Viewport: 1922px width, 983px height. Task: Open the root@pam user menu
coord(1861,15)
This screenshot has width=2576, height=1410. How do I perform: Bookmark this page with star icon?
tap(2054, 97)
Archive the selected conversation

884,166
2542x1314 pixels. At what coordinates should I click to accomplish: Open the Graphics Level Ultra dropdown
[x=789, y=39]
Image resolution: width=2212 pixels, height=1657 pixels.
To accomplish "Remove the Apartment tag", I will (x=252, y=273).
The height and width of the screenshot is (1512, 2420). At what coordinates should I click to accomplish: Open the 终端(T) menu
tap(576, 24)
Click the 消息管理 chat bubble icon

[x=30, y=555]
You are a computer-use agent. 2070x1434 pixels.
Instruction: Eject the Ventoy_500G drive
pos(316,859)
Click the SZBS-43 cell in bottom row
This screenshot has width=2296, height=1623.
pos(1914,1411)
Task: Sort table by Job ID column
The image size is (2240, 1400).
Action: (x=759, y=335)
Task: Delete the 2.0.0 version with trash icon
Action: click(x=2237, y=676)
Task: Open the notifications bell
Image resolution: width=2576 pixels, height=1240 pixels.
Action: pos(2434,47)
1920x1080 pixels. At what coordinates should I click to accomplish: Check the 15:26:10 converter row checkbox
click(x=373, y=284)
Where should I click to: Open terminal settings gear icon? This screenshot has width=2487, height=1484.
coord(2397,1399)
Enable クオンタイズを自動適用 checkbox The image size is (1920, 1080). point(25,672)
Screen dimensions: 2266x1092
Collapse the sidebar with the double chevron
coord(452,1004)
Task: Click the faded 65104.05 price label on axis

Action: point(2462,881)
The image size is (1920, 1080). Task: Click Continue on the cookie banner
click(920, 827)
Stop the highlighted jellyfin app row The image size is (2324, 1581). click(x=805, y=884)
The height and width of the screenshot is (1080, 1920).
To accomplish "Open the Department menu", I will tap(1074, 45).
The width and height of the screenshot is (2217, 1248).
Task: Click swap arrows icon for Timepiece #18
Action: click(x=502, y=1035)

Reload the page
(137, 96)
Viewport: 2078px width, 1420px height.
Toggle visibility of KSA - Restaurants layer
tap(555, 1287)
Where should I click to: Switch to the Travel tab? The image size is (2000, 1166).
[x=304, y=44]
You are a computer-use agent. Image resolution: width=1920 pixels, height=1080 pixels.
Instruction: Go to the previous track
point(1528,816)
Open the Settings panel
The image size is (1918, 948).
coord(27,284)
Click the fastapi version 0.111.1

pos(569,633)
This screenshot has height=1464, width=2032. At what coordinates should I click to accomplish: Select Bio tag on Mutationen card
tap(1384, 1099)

* What you should do *
Only the lines above starting at the one containing "Task: Click the" and ending at the one containing "The height and width of the screenshot is (1080, 1920).", both included, are to be returned, exactly as they read.

* Solution for this task *
Task: Click the faded 65104.05 price label on axis

Action: point(2462,881)
The image size is (1920, 1080). Task: Click Continue on the cookie banner
click(920, 827)
Stop the highlighted jellyfin app row The image size is (2324, 1581). click(x=805, y=884)
The height and width of the screenshot is (1080, 1920).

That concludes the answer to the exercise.